Optimistic Locking vs. Pessimistic Locking

• Choice: Optimistic Locking for wallet balance updates.
• Reason: Optimistic locking allows for better performance under high concurrency by reducing the time locks are held on resources. This is suitable for scenarios with infrequent write conflicts.
• Trade-off: Optimistic locking may result in higher retry rates under heavy contention, which could affect performance. Pessimistic locking, while reducing retries, could lead to increased contention and deadlocks.

Technology Choices

Backend Framework: Spring Boot (Java) or Node.js (JavaScript)

• Reason: Both frameworks offer strong support for building scalable microservices, extensive libraries, and community support. Spring Boot is chosen for its robust features in enterprise applications, while Node.js is chosen for its lightweight and non-blocking I/O operations.
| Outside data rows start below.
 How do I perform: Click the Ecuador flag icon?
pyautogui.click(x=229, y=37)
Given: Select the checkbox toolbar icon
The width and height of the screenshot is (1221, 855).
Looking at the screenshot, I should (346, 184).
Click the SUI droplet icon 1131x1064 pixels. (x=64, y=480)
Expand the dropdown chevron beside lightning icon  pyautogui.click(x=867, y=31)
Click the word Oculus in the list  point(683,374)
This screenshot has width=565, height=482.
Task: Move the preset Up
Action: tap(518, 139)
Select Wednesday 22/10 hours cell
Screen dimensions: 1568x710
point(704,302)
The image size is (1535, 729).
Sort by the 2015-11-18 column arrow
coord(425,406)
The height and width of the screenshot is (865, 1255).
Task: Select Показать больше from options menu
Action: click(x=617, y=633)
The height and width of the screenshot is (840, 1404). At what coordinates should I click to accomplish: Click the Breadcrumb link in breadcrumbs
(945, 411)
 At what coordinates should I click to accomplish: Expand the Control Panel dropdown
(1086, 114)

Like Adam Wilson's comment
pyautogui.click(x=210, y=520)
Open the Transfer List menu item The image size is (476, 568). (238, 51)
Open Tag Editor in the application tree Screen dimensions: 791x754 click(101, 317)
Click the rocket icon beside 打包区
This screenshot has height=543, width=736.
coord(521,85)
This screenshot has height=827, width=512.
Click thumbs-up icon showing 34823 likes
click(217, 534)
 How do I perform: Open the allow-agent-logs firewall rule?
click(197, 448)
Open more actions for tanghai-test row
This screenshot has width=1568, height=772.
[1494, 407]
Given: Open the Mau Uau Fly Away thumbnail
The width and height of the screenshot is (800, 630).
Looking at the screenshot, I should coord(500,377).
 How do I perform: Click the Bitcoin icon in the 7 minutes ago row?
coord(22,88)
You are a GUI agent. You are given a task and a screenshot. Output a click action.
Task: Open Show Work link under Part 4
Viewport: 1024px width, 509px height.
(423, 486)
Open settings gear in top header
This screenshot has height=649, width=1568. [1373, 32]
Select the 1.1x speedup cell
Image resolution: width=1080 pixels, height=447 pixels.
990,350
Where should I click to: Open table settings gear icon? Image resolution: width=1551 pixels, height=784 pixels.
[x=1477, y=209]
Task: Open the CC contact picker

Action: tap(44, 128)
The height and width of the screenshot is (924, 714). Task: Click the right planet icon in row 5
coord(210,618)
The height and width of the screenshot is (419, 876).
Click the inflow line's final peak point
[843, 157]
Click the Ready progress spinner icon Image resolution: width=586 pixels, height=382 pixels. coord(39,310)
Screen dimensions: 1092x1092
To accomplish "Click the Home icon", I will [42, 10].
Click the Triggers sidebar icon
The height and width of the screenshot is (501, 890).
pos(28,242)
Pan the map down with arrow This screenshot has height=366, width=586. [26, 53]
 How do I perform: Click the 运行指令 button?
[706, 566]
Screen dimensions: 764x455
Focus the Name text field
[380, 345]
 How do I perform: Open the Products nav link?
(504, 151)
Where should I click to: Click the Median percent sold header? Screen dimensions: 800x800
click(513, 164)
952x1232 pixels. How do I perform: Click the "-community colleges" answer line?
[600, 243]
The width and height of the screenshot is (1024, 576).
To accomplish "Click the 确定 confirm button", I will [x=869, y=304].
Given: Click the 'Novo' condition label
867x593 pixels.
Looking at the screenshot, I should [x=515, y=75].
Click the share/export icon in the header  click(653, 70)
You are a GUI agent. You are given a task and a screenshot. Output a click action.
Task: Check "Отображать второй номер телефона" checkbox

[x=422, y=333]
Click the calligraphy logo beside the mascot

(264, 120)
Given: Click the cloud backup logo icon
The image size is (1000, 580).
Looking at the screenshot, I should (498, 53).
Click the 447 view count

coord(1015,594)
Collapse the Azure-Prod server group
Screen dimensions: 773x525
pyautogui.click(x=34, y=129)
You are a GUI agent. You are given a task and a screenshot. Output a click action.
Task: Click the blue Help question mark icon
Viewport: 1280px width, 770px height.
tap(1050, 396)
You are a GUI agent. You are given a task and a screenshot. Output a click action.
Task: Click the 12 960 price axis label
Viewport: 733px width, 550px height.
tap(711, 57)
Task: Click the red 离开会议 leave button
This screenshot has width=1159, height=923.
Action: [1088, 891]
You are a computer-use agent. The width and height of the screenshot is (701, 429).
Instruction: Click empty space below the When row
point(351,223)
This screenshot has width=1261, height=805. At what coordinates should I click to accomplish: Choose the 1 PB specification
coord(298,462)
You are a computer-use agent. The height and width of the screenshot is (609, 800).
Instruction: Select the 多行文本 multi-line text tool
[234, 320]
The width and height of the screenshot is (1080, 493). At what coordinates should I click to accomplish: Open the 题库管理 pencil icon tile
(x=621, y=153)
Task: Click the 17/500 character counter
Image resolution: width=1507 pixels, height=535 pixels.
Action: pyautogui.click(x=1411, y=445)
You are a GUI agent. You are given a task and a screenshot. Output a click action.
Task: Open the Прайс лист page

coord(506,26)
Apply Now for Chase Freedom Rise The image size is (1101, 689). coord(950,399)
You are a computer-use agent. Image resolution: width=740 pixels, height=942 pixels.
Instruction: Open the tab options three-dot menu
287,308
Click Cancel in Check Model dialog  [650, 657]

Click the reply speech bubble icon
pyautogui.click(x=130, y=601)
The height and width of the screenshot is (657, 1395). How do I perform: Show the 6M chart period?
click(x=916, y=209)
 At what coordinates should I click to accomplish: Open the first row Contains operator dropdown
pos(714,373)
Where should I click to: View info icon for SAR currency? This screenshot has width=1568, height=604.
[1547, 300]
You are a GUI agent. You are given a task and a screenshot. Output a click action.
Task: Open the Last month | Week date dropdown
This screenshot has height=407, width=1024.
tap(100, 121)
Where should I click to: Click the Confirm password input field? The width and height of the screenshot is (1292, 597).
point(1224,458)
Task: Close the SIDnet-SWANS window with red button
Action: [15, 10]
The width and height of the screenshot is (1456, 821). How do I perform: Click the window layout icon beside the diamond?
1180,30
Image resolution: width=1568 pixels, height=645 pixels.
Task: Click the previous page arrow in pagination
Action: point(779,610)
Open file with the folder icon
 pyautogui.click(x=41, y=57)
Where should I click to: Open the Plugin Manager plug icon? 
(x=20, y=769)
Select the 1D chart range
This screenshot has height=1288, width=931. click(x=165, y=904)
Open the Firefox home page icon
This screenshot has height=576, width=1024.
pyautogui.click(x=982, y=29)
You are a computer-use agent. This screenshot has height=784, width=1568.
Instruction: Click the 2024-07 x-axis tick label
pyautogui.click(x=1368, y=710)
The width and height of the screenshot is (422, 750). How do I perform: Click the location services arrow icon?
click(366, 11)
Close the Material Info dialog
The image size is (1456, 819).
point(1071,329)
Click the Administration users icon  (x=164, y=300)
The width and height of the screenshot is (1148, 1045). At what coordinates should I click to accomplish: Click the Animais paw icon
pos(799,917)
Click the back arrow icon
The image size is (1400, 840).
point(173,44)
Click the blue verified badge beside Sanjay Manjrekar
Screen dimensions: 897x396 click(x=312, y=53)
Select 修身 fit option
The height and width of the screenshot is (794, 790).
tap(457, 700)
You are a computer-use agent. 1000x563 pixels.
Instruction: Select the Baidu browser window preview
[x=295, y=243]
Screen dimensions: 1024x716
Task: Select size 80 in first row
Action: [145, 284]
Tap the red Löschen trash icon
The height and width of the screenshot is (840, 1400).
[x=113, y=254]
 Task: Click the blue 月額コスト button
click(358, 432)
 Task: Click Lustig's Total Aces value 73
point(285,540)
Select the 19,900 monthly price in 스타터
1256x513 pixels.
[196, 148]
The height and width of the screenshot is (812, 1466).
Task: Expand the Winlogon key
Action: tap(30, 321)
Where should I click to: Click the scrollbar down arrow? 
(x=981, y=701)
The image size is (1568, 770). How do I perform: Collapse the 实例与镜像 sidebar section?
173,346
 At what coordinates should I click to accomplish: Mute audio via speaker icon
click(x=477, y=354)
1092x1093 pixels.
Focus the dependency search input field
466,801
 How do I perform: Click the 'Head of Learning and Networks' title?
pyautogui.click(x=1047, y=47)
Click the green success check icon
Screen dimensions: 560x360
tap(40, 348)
Message Queue: RabbitMQ or Apache Kafka

• Reason: RabbitMQ is suitable for reliable message delivery and supports complex routing. Kafka is chosen for its high throughput and scalability, making it suitable for handling large volumes of notification tasks.

API Gateway: Kong or AWS API Gateway

• Reason: Both provide robust features for managing API traffic, including rate limiting, load balancing, and authentication. Kong is chosen for its open-source nature and flexibility, while AWS API Gateway is chosen for seamless integration with other AWS services.

Failure scenarios/bottlenecks

Database Failures

Scenario: The primary database goes down or becomes unavailable.

Mitigation:

• Replication: Use database replication (master-slave or master-master) to ensure a standby database is available.
• Automatic Failover: Implement automatic failover mechanisms to switch to a standby database in case of primary database failure.
• Backups: Regularly back up the database and test the restoration process to ensure data can be recovered.

Cache Inconsistency

Scenario: The cache contains stale or inconsistent data compared to the database.

Mitigation:

• Cache Expiry: Set appropriate TTL (Time-to-Live) values for cache entries to ensure periodic refresh.
• Cache Invalidation: Implement cache invalidation strategies to update or remove stale data upon database updates.
• Write-Through Cache: Use write-through caching to update the cache and database simultaneously.

 Payment Gateway Integration Failures

Scenario: Payment gateway integration fails, causing transactions to be unsuccessful.

Mitigation:

• Retry Mechanism: Implement retry logic with exponential backoff for transient failures.
• Fallback Gateways: Integrate with multiple payment gateways to switch to an alternative in case of failure.
• Transaction Logging: Log all transaction attempts for audit and reconciliation purposes.

Future improvements

Enhanced Security Measures

• Implement AI-based fraud detection to identify suspicious activities in real-time.
• Use hardware security modules (HSM) for secure key management and cryptographic operations.
• Enable biometric authentication methods such as fingerprint and facial recognition.

Improved Scalability

• Implement auto-scaling across all services to handle sudden spikes in traffic.
• Use serverless architectures for specific workloads to achieve better scalability and cost-efficiency.
• Adopt container orchestration platforms like Kubernetes for efficient resource management and scaling.

Advanced Data Analytics

• Integrate data analytics platforms to gain insights into user behavior and transaction patterns.
• Use machine learning models to predict user needs and offer personalized services.
• Implement real-time analytics to monitor system performance and user interactions.

Interoperability with Other Financial Services

• Integrate with more financial institutions and services to offer a wider range of payment options.
• Enable support for cryptocurrencies and blockchain-based transactions.
• Develop open APIs to allow third-party developers to build applications and services on top of the digital wallet platform.